For photographers, it's sometimes difficult to keep both the foreground and background of an image in focus. Focusing somewhere between the two can ensure that neither is blurry; but neither will be particularly sharp, either. On Friday, at the IEEE Conference on Computer Vision in Kyoto, Japan, members of the MIT Graphics Group will show that combining several low-quality exposures with different focal depths can yield a sharper photo than a single, higher-quality exposure.

Given enough time, a digital camera could take a dozen well-exposed photos, and software could stitch them into a perfectly focused composite. But if the scene is changing, or if the photographer is trying to hold the camera steady by hand, there may not be time for a dozen photos. When time is short, says postdoc Sam Hasinoff, lead author on the paper, "there's a trade-off between blur, on the one hand ? not having an image which is in focus ? and noise, on the other. If you take an image really fast, it's really dark; it's not going to be of high quality."

Hasinoff, MIT professors Fredo Durand and William Freeman, and Kiriakos Kutulakos of the University of Toronto devised a mathematical model that determines how many exposures will yield the sharpest image given a time limit, a focal distance, and a light-meter reading.
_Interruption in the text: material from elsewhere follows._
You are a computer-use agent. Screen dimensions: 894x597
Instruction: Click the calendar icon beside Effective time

Hasinoff says that experiments in the lab, where the number and duration of digital-camera exposures were controlled by laptop, bore out the model's predictions.
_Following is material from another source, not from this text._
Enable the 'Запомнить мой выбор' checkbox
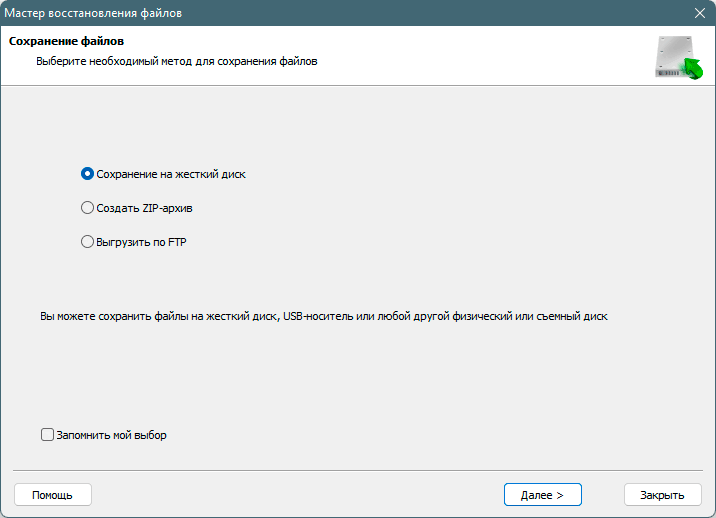(x=47, y=434)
A digital camera could easily store a table that specifies the ideal number of exposures for any set of circumstances, Hasinoff says, and the camera could have a distinct operational setting that invokes the table. The multiple-exposure approach, he says, offers particular advantages in low light or when the scene covers a large range of distances.

For the time being, however, the technique is limited by the speed of camera sensors. Today's fastest consumer cameras can capture about 60 images in a second, Hasinoff says. If the MIT researchers' model determined that, under certain conditions, the ideal number of exposures in a tenth of a second would be eight, the fastest cameras could manage only six. "But there's still a big gain to be had," Hasinoff says.